Step-by-step explanation:
To determine if an isometry f:E3→E3 given by f(x,y,z)=(x+30,z+17,y+17) has a line L such that f(L)=L, we need to look for a line that remains unchanged when f is applied to it. This would mean that every point (x,y,z) on L maps to a point on L after using the isometry f.
Let's assume L has a parametric representation of L(t)=(a+bt,c+dt,e+ft) for some constants a, b, c, d, e, and f where t is a parameter. Applying the given isometry f to this line, we get the line:
f(L(t)) = f(a+bt,c+dt,e+ft) = ((a+bt)+30,(e+ft)+17,(c+dt)+17).

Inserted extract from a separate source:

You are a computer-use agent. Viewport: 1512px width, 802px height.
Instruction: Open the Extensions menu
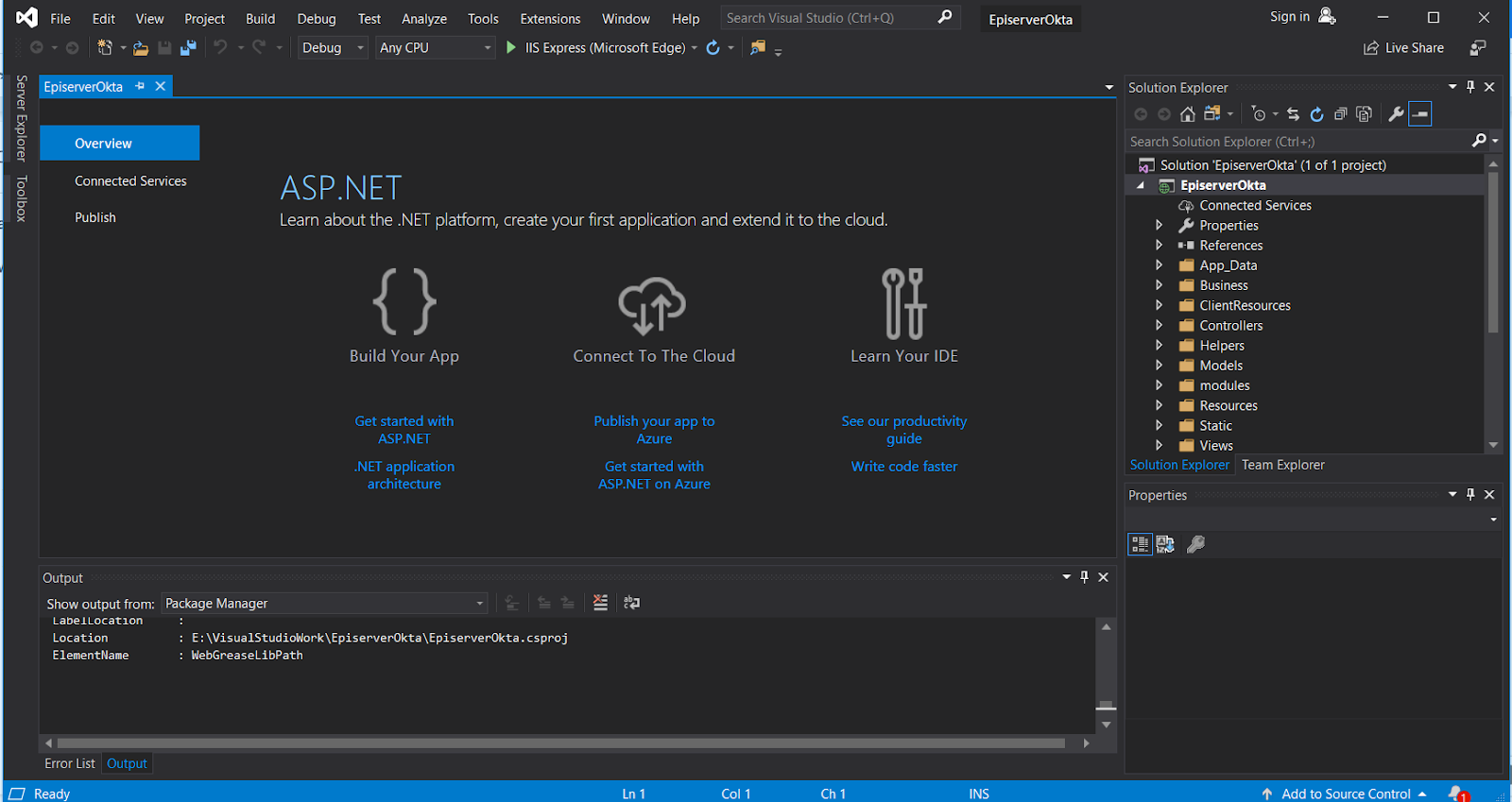550,19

For f(L(t)) to be the same as L(t), their components must be identical, i.e., f(L(t))=(a+bt,c+dt,e+ft). Hence:
- a+bt+30 = a+bt
- e+ft+17 = c+dt
- c+dt+17 = e+ft
Comparing both sides of these equations, we get that b=0 and f=d for the equalities to hold. As for the x-component to satisfy the equality, it should be independent of t; thus, we cannot have a line that satisfies the given isometry except for the specific case where the line is parallel to the x-axis.
The only possible L would then have a parametric representation L(t)=(x0,c+dt,c+dt-17) where x0 is any real number, and d is a constant describing the slope in the yz-plane. Therefore, such a line L does exist.